* Page text
— Begin —
Fahey left the group in 1988 and formed Shakespears Sister, best known for the UK number one "Stay" (1992). She was replaced by Jacquie O'Sullivan. This line-up had UK top-five hits with "I Want You Back", (1988) and a cover of The Beatles' "Help!" (1989) recorded with comedy duo French and Saunders and comedian Kathy Burke for the charity Comic Relief. They also charted with "Love, Truth and Honesty" and "Nathan Jones". 
In 1989, they embarked on their first world tour and had another hit with a new remixed version of "Cruel Summer". 
In 1990 and 1991, they had top-30 hits with "Only Your Love", "Preacher Man", and "Long Train Running" and new studio album Pop Life, which featured these singles and a fourth, "Tripping on Your Love", which was released soon after the album. 
After O'Sullivan's late-1991 departure, Dallin and Woodward continued Bananarama as a duo, with further top-30 hits including "Movin' On" (1992), "More, More, More" (1993), "Move in My Direction" (2005), and "Look on the Floor (Hypnotic Tango) (2005)". 
Fahey temporarily rejoined Bananarama in 2017 and they toured the UK and North America between November that year and August 2018.

Career

1980–1982: Early years
Bananarama formed in September 1980 when teenagers and childhood friends Sara Dallin and Keren Woodward moved from Bristol to London and met Siobhan Fahey. Dallin and Fahey were studying journalism at the London College of Fashion (University of Arts) and Woodward was working at the BBC in Portland Place. Dallin and Woodward were living at the YWCA and were about to be made homeless until Paul Cook, with whom they had become friends after meeting at a club, offered them a place to live above the former Sex Pistols rehearsal room in Denmark Street, Charing Cross. They took their name, in part, from the Roxy Music song "Pyjamarama".

The trio were ardent followers of the punk rock and post-punk music scenes during the late 1970s and early 1980s. They often performed impromptu sets or backing vocals at gigs for such bands as The Monochrome Set, The Professionals, Subway Sect, Iggy Pop, Department S, The Nipple Erectors, and The Jam. In 1981, Bananarama recorded their first demo, "Aie a Mwana", a cover of a song by Black Blood, sung in Swahili. The demo was heard at Demon Records, who consequently offered Bananarama their first deal. The song was an underground hit (UK #92) and Bananarama were signed by Decca (later London Records) and remained on the label until 1993. UK music magazine The Face featured an article on Bananarama after the release of their first single. This caught the attention of ex-Specials member Terry Hall, who invited them to collaborate with his new vocal group Fun Boy Three on their album and the single "It Ain't What You Do (It's The Way That You Do It)". In 1982, the song hit the Top 5 in the UK and gave Bananarama their first significant mainstream success. Fun Boy Three then guested on Bananarama's single, "Really Saying Something", later that year.
— End —
* Dataset content
— Begin —
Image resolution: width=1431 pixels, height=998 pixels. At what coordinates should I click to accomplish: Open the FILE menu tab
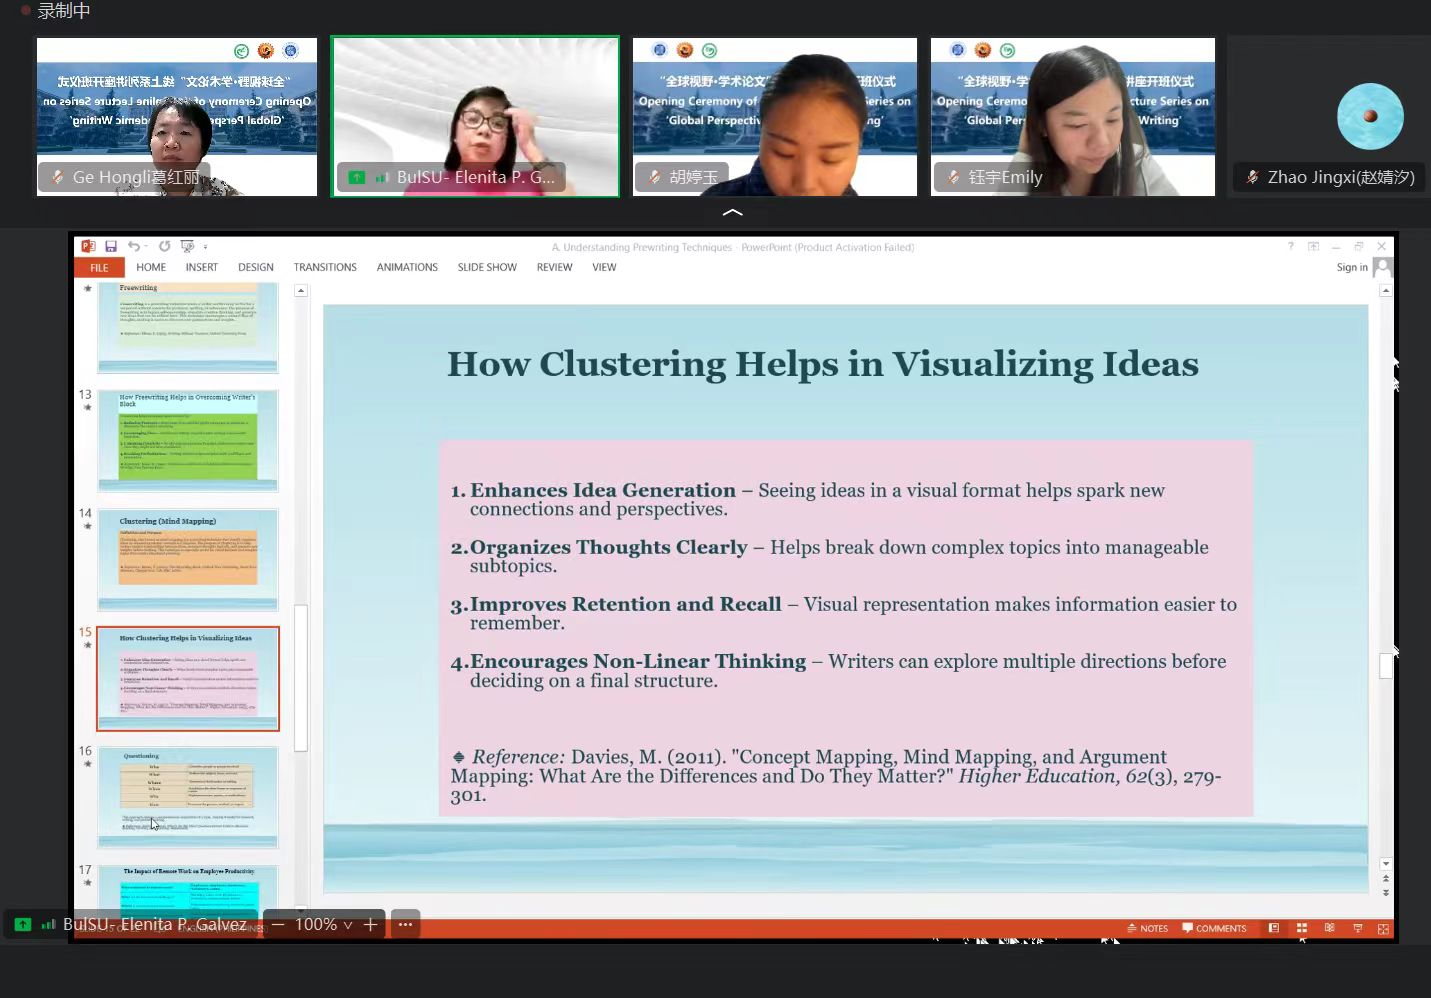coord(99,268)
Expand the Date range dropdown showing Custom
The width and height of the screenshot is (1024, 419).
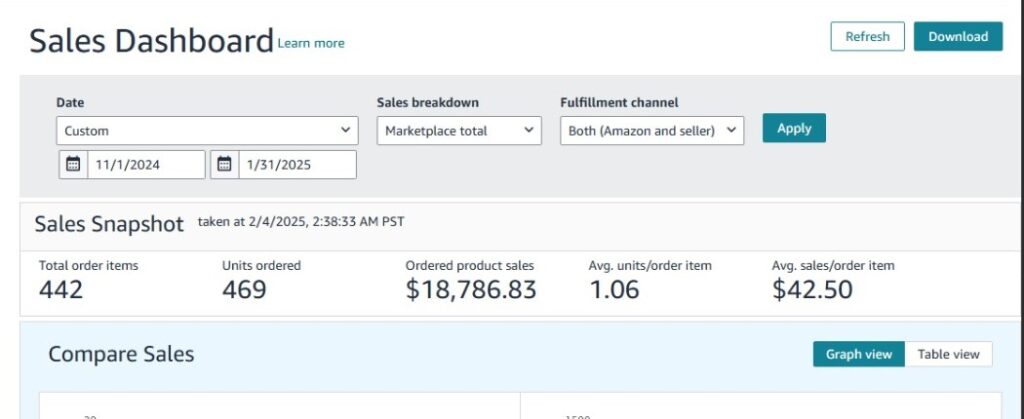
— End —
* What is asked
Continue the Bananarama history from the point where it stops. The material plays no part in what comes next.

* In response
1982–1985: Deep Sea Skiving and Bananarama
Bananarama experienced their greatest success during the period 1982 to 1989, with their first three albums primarily produced and co-written with Jolley & Swain. Their debut album, Deep Sea Skiving (UK #7, US #63) (1983) contained several hit singles – "Really Saying Something" (UK #5) and "Shy Boy" (UK #4) – and included a cover version of "Na Na Hey Hey Kiss Him Goodbye" (UK #5). "Cheers Then" (#45) was released as the third single, with little chart success, but very positive reviews from critics. The band recorded a version of the Sex Pistols' song "No Feelings" in late 1982 for the soundtrack of the British teen-comedy film, Party Party.

During 1982 and 1983, Bananarama did several promotional US press tours and TV appearances on American Bandstand and Solid Gold. Success in the United States came in 1984 with a Top Ten hit "Cruel Summer".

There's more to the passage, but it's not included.